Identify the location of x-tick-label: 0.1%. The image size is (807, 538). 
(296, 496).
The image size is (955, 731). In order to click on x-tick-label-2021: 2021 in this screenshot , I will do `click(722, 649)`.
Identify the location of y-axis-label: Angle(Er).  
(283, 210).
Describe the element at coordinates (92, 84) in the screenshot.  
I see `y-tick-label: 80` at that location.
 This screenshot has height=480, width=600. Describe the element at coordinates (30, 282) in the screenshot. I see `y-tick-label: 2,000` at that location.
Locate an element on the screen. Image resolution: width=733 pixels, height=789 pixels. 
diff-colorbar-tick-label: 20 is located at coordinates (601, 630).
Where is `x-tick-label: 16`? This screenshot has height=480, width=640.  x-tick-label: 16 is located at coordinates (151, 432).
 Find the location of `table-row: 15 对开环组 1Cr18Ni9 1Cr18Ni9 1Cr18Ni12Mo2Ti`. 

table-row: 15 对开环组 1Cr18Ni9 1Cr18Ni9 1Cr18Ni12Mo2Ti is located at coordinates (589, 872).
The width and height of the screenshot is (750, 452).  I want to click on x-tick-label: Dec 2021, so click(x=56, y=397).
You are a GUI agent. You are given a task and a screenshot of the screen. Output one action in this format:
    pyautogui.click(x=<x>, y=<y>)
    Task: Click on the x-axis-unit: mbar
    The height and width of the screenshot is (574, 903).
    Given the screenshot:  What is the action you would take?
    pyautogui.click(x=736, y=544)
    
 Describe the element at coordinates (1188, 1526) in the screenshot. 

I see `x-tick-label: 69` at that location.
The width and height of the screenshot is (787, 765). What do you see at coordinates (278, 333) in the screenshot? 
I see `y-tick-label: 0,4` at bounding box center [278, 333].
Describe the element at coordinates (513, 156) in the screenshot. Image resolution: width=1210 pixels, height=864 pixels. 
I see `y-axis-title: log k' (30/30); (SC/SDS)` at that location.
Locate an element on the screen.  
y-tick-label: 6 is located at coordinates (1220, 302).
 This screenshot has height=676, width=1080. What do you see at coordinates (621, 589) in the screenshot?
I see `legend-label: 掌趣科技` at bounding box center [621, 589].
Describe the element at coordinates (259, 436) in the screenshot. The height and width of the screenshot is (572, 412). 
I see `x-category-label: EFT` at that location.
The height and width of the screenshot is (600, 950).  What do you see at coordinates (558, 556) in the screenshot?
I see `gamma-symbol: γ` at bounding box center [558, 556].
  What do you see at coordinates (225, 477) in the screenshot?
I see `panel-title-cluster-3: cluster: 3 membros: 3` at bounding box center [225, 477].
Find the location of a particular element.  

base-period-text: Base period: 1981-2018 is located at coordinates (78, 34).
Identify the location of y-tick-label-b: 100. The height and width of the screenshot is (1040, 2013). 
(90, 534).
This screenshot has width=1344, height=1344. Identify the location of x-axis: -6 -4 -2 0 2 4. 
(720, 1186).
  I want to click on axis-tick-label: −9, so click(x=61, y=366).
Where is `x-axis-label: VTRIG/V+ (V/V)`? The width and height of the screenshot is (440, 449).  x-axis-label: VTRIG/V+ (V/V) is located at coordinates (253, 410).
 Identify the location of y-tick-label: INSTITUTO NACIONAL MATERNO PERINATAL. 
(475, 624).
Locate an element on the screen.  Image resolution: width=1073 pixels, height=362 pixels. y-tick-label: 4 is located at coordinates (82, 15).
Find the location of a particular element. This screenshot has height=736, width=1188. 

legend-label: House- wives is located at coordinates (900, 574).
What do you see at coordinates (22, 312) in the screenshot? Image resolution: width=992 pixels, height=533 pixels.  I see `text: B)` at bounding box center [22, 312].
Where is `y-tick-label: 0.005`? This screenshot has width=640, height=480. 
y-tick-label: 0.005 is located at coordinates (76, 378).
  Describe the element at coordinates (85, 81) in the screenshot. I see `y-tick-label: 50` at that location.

------------------------------------------------

Job — Retype the listing above word for word, everything from the line containing "Find the location of a particular element. This" down to the line containing "What do you see at coordinates (22, 312)", with both of those lines included.

Answer for the task —
Find the location of a particular element. This screenshot has height=736, width=1188. 

legend-label: House- wives is located at coordinates (900, 574).
What do you see at coordinates (22, 312) in the screenshot? Image resolution: width=992 pixels, height=533 pixels.  I see `text: B)` at bounding box center [22, 312].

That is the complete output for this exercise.